Excerpts from a dataset:
·····
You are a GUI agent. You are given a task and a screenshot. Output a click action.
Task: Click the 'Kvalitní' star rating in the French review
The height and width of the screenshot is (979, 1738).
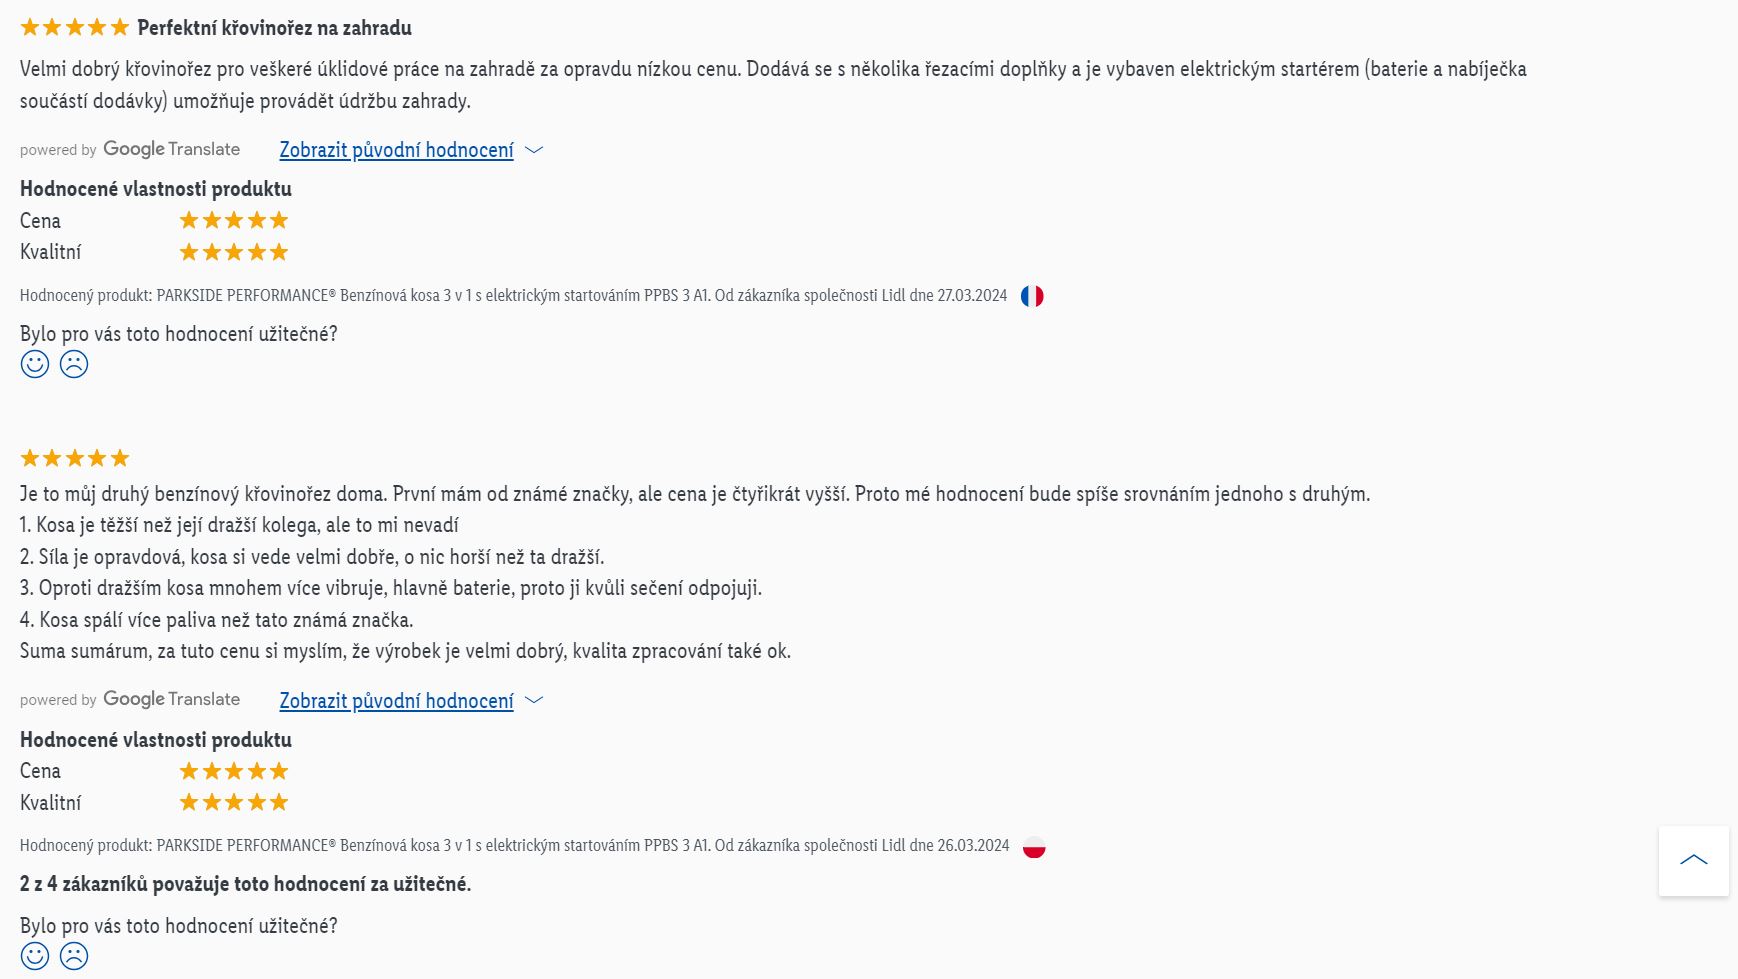click(234, 252)
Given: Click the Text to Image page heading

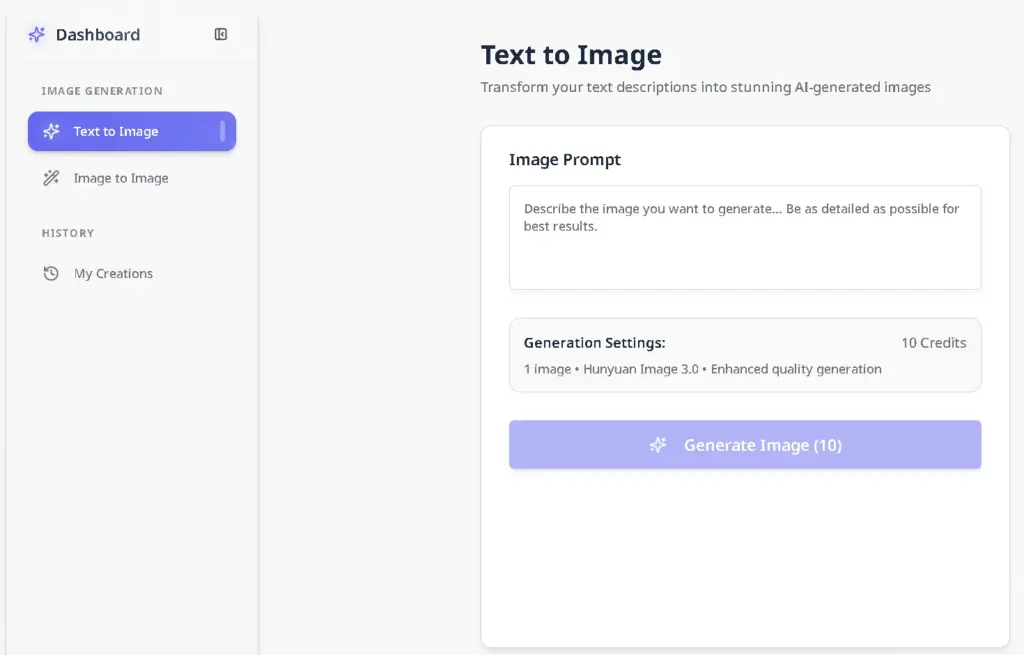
·····
- EXERCISE INSTRUCTIONS -
Output the entries above exactly. Drop the pictures.

- ANSWER BOX -
You are a GUI agent. You are given a task and a screenshot. Output a click action.
Task: Click the 'Kvalitní' star rating in the French review
The height and width of the screenshot is (979, 1738).
click(234, 252)
Given: Click the Text to Image page heading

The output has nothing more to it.